# one of the warmest Novembers ever, but on one morning it was -2, and I survived!
# last year was -5 and had half a metre of snow, whereas right now it it +7celsius.
Rant about condoms:
So at some stage I was reading a sexual health survey survey and discovered that in Sweden condom usage is relatively low at only 30% for 15-29year olds (http://www.thelocal.se/33026/20110405/), and STI rates are high, particularly compared to the moderate number of average sexual partners. (Durex 2005, this survey may be fairly biased, but it is interesting all the same). The only place I have seen condoms for sale is at one checkout where a few 'original' packets" are placed at the highest point on the shelf so everyone behind you sees you reaching on your tiptoes for them. The second place I have seen condoms is the government run pharmacy, whereby the 5types available (all of the same brand) were sold out. Also expensive. Does Sweden really need a population boost? It's all a government conspiracy. The student supermarket I visited in China had every counter and the end of every Isle stacked with condoms. *insert random memory of condom sock puppets here*
Events:
-Poker night- not last, but far from 1st.
-Thanksgiving dinner- my US friends got us into their tradition, 25people, 2turkeys, stuffing, sweet potatoes (boiled, fried then baked!) enough desert to feed an army. I made salad and corn.
-Dancing in the kitchen, nightime wandering
-Lead climbing course- where I had to climb 2metres above my last rope-to-wall connection and jump off. You fall around 5metres, and the belayer gets flung off the ground....scary but fun.
-Persian food- lots of Iranian people studying here in Göteborg, and after I saw some food posts from an Iranian-Swiss guy I met at the WEC conference I realised I had never had persian food before. One of my friends here was so nice to show me one of his favourite restaurants. I should have to ask him the names of these foods again, but the stars of the show where sour yoghurt drink, eggplant dip, kebabs, rice with a pastry thing and tomato. Very nice! I would love to visit Iran and that place of the world sometime.

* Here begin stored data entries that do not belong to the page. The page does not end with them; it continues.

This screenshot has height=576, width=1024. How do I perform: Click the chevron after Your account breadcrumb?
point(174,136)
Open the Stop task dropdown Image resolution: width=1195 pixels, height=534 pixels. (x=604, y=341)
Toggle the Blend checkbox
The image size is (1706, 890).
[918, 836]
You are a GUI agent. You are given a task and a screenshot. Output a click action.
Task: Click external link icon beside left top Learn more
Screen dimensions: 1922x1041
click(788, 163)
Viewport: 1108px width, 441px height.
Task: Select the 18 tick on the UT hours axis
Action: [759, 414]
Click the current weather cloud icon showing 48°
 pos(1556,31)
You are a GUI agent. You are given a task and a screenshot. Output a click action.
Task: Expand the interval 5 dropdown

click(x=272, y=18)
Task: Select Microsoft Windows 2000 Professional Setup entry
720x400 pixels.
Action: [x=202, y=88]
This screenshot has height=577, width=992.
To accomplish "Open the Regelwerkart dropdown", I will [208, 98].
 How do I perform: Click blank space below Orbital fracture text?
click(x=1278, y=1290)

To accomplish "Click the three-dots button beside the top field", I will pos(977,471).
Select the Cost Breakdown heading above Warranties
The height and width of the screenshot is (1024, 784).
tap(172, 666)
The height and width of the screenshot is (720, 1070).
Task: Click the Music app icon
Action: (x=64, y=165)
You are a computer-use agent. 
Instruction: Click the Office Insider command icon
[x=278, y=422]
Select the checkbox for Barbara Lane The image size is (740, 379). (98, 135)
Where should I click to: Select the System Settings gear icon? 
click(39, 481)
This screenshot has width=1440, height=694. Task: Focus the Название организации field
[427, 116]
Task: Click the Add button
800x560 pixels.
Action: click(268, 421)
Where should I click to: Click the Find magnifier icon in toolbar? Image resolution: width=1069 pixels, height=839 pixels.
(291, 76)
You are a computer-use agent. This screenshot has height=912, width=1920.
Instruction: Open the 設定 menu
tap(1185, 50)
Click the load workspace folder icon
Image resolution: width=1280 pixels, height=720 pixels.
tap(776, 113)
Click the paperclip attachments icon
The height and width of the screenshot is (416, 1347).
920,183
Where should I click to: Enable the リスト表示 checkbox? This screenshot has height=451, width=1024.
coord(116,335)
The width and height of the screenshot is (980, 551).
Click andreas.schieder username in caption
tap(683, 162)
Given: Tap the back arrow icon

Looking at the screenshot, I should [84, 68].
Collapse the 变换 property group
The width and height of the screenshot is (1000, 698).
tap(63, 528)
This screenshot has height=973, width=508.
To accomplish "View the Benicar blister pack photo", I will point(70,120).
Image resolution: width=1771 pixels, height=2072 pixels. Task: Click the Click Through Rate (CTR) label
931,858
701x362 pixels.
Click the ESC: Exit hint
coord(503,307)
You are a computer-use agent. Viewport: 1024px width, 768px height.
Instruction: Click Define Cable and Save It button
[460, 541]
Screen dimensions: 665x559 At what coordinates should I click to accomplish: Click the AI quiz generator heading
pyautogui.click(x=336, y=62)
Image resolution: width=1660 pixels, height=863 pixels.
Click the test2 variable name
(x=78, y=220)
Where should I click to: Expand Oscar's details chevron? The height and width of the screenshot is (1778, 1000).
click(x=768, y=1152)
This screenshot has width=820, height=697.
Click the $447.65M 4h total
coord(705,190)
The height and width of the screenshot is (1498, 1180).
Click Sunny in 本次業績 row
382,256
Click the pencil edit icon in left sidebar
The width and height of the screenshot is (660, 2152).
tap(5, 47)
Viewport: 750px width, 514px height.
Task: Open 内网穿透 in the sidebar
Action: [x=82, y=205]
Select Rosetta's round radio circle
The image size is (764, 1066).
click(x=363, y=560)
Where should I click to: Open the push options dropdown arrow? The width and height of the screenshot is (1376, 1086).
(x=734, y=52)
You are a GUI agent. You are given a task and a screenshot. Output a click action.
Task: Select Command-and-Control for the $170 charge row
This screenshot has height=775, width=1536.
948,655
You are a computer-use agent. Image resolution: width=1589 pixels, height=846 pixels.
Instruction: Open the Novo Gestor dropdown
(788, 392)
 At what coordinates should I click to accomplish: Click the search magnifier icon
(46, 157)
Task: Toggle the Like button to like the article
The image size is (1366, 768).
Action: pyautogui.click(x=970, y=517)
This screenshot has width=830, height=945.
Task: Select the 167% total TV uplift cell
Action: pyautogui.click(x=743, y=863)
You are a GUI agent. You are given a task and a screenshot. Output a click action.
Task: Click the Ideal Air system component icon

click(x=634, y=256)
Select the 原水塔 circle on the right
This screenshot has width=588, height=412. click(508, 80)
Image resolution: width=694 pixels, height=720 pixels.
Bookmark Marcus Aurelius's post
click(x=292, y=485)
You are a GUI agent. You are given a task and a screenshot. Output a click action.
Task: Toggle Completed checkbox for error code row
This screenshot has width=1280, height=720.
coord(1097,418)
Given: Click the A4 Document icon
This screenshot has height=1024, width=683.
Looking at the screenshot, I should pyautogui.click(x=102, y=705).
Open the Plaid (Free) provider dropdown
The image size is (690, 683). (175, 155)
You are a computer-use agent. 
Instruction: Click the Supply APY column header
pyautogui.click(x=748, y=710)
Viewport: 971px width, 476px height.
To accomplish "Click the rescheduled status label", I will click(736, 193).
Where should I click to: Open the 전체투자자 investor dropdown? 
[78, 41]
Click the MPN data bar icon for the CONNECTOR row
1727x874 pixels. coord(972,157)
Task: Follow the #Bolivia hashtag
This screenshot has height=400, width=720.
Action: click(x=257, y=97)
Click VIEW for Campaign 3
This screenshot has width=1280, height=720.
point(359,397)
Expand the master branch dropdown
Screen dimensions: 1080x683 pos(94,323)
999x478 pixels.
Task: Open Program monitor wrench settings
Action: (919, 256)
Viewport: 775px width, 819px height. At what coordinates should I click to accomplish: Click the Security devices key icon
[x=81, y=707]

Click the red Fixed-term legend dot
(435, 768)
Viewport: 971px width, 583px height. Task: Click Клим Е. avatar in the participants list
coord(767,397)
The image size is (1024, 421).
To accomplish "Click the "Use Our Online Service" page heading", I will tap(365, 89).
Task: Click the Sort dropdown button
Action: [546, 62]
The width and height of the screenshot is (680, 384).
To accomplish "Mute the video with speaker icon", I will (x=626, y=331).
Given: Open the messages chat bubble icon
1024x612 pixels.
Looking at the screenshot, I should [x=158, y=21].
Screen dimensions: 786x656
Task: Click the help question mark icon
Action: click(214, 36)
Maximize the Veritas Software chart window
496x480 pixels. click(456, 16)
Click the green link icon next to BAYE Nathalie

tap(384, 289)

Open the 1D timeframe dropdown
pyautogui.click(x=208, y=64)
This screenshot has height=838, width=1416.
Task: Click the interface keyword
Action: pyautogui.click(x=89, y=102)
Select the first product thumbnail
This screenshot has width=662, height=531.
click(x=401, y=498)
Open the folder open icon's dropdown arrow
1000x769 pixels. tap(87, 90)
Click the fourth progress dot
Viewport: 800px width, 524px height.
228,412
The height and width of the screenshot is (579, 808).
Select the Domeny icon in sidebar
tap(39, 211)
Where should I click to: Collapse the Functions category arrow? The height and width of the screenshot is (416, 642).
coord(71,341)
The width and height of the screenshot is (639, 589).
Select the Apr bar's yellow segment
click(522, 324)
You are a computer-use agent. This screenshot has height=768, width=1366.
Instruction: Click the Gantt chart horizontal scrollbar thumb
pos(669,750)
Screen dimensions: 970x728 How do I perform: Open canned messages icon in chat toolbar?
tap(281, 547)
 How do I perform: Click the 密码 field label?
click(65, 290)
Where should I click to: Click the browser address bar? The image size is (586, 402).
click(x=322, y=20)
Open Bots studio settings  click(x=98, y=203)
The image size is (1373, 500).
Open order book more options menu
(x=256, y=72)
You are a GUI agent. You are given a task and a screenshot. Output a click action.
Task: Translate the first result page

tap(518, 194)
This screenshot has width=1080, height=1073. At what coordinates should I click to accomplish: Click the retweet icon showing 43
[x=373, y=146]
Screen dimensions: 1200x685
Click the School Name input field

- Speaking of food- this week with the help of my European friends I realise that nearly everything they consider 'xmas' isn't practiced in Australia. I can understand why in the Northern hemisphere people get out the German Gluwein or Swedish Glögg (http://en.wikipedia.org/wiki/Mulled_wine), bake cookies and listen to daggy xmas music. Its pitch black at 4pm, and doing these things with my friends really keeps you happy.
-'The reflecting engineer' was a series of lectures by the Chalmers Students for Sustainability. Other than awesome free falafel kebabs the lecture by Bo Rothstein on Quality of Government was really interesting.
-Rotary dinner- my residence has biannual dinner party in the sittning style.
-My friend from project management leant me the book 'It's your ship' by Abrashoft. Well worth a read.
I went on three Geotechnical site visits for my Infrastructural Geo course, really nice to see different systems, and get yummy free lunch/snacks ect.
2. Quarry- was a 120m mountain, now a 60m hole. Produces 3 streams of aggregates supplying to a 20km radius from the site. The blast every Wednesday, the only one blast expert has been around for decades. Very fine particles from the process are sold for pipe bedding materials.
3. Hallandsås- controversial rail tunnelling project in the south of Sweden. Began in the 90s with an inexperienced contractor. 8km tunnel. Water inflow is incredible, like a waterfall, and magnitudes larger than most projects around. First section of the tunnel we saw was done using pre-grouting of the next ~20m of the unexcavated tunnel, then drilling and blasting. Pregrouting is done by drilling boreholes in the wall top be excavated, then pumping them full of grout so that the cracks bringing water into the tunnel can be sealed. Cement based grout is the cheapest option, but a silica sol is required to seal cracks less than ~200um. The degree to which cracks are sealed depend on the environmental impact of groundwater table reduction. Things that went wrong: first tunnel boring machine got stuck and presumably had to be dismantled, poisoning of cows in the area due to chemical contamination into the groundwater from the project and an access tunnel has been constructed, but money will need to be spent to fill it in, since it would require to much political effort to get it approved as a deviation from final design.
Concrete segment lined, TBM Crosspassage, Drill and Blast
Some Autumn Winter Colours and nice houses in the countryside
Was amazed at how clean the Chalmers Geotech Labs were:
Tonight I am going to the space observatory with the Chalmers Aerospace club. I'm so excited, I love space nerds!